Desde que visitei o Império dos Signos, de Roland Barthes, pela primeira vez, percebi que estava diante de uma nobre escritura (que conjuga, para usar uma expressão do próprio, saber e sabor). Mil doces coisas de uma vez, nesse livrinho. No fragmento a seguir, ao comentar sobre os palitos com os quais os japoneses comem, Barthes traça uma sintomática diferença entre "eles" e "nós":
"Pois os pauzinhos, quando têm que dividir, separam, afastam ou apertam, mas não cortam nem agarram, como fazem nossos talheres. Os pauzinhos jamais violentam o alimento: ou o desembaraçam pouco a pouco (no caso das verduras) ou o desfazem (no caso dos peixes, das enguias), redescobrindo assim as fissuras naturais da matéria (e nisso são muito mais próximos de nossos dedos primitivos do que das facas).

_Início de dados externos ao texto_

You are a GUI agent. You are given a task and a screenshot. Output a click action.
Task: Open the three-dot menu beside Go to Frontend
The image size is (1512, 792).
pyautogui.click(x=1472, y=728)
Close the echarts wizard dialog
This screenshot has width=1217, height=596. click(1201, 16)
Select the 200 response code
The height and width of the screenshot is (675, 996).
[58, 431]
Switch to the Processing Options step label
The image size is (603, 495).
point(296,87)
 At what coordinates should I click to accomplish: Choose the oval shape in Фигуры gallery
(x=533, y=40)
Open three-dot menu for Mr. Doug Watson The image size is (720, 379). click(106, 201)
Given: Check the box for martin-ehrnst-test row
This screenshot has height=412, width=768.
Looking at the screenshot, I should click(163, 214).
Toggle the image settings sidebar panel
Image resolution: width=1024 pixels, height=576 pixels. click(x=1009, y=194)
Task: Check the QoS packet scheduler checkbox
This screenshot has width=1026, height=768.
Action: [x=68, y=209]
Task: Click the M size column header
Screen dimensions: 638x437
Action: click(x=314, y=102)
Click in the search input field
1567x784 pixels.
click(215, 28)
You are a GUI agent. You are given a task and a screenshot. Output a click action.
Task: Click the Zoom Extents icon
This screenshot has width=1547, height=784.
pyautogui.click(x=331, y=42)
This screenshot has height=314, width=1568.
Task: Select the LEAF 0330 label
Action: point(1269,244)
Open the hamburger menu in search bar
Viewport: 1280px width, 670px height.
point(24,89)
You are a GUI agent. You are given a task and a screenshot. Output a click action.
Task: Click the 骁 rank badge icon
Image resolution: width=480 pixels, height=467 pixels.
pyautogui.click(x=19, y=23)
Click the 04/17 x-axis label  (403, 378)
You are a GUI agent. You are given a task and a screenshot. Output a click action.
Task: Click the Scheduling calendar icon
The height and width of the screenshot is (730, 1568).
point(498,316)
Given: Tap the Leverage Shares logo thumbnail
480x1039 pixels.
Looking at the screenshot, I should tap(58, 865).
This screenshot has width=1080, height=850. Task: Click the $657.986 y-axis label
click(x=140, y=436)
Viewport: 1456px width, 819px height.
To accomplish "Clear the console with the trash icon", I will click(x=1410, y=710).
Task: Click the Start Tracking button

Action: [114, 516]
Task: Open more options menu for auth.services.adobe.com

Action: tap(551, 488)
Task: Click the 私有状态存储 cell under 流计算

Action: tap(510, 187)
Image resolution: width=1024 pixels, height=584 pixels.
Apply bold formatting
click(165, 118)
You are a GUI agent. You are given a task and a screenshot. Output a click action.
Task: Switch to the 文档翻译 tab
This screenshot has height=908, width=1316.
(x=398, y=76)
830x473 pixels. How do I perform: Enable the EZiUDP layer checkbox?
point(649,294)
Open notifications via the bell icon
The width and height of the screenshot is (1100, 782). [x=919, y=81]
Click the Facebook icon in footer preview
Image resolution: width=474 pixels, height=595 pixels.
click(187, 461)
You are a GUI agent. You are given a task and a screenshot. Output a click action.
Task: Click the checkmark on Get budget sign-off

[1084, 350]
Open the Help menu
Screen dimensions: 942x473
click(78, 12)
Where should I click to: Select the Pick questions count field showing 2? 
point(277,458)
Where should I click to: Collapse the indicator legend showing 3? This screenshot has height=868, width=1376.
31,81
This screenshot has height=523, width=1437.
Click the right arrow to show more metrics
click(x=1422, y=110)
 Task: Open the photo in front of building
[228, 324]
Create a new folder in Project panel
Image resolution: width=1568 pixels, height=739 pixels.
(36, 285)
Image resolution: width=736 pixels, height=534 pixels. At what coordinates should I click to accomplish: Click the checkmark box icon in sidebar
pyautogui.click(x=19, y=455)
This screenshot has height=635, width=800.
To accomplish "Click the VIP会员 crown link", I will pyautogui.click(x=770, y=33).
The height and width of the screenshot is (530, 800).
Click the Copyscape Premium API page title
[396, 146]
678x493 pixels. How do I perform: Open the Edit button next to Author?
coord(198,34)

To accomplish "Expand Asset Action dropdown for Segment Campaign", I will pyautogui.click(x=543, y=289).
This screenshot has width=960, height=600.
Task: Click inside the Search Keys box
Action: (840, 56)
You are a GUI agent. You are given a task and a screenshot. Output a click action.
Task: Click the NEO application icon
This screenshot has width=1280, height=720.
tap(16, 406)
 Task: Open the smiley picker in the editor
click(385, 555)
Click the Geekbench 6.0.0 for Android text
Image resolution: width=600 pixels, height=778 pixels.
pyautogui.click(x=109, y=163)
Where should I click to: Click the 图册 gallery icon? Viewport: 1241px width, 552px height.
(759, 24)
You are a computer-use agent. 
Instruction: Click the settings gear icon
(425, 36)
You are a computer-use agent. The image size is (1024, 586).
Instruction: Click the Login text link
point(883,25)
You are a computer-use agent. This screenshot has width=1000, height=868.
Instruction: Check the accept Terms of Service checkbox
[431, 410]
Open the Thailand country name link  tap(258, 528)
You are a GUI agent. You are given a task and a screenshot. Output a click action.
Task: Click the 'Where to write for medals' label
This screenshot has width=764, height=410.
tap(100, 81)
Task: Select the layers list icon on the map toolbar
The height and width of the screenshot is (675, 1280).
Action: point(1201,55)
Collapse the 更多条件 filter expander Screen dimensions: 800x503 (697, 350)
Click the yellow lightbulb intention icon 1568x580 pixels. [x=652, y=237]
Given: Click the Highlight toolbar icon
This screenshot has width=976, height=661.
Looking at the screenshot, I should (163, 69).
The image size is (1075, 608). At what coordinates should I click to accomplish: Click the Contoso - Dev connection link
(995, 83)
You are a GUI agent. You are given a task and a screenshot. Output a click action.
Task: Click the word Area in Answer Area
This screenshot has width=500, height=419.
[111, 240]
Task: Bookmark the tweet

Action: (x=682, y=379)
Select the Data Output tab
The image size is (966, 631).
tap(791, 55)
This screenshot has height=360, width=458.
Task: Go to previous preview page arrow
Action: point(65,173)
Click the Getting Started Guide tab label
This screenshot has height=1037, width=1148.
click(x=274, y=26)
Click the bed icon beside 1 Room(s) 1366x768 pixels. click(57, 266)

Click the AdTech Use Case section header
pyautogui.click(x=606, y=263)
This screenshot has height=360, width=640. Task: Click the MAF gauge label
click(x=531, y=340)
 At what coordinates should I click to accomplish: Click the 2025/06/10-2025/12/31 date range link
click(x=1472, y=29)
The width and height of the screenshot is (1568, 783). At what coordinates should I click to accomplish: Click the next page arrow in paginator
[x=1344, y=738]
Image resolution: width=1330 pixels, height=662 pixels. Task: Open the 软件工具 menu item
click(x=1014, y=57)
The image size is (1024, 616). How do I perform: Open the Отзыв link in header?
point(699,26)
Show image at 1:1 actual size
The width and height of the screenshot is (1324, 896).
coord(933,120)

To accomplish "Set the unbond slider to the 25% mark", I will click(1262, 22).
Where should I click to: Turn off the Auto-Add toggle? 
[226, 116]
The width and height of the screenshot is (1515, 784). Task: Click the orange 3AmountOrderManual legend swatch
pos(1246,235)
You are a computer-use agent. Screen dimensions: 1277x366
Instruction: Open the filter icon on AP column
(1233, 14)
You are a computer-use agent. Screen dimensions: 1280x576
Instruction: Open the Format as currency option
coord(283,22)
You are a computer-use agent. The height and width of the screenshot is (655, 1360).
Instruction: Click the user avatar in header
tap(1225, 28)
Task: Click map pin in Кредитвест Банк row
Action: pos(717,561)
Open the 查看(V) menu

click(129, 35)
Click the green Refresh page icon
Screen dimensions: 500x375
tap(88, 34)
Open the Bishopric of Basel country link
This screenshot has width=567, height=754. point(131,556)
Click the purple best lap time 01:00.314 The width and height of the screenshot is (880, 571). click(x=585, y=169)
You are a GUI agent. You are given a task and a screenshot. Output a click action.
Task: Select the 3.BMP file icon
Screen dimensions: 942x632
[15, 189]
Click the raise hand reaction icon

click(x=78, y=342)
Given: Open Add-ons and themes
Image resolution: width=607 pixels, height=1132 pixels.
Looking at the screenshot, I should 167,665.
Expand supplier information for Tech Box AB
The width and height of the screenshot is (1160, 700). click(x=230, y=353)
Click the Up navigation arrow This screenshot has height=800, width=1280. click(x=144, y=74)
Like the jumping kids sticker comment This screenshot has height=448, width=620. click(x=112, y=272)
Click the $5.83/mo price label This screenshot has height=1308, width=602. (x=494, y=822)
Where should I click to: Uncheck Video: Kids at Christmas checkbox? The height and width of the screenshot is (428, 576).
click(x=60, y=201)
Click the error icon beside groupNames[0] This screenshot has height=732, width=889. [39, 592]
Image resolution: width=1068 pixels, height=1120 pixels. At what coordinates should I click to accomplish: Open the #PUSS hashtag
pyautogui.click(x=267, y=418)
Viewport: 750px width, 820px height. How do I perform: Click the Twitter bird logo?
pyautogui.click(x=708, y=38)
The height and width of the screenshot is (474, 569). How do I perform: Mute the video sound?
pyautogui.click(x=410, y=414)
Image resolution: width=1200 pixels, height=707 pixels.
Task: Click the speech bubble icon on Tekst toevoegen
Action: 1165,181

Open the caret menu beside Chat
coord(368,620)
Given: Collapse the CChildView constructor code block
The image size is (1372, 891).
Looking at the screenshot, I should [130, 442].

Por fim – e esta é talvez sua mais bela função –, os dois pauzinhos transferem a comida: cruzados como duas mãos, suporte e já não mais pinça, eles deslizam sob o floco de arroz e o suspendem até a boca do comensal; e, num gesto milenar que se repete em todo o Oriente, fazem escorregar a neve alimentar da tigela até os lábios, como uma pá.
Em todos esses usos, por todos os gestos que implicam, os pauzinhos se opõem à nossa faca (e a seu substituto predador, o garfo): são o instrumento alimentar que se recusa a cortar, a agarrar, a mutilar, a furar (gestos muito limitados, relegados à preparação do prato: o peixeiro que esfola diante de nós a enguia viva exorciza de uma vez por todas, num sacrifício preliminar, o assassinato da comida). Por causa dos dois pauzinhos, a comida já não é uma presa sobre a qual exercemos violência (carnes sobre as quais nos arremetemos), mas uma substância harmoniosamente transferida. Os pauzinhos transformam a matéria previamente dividida em comida para pássaros, e o arroz em fluxo de leite; maternais, eles remetem incansavelmente ao gesto do biscato, deixando aos nossos costumes alimentares, armados de espetos e de facas, o gosto da rapina".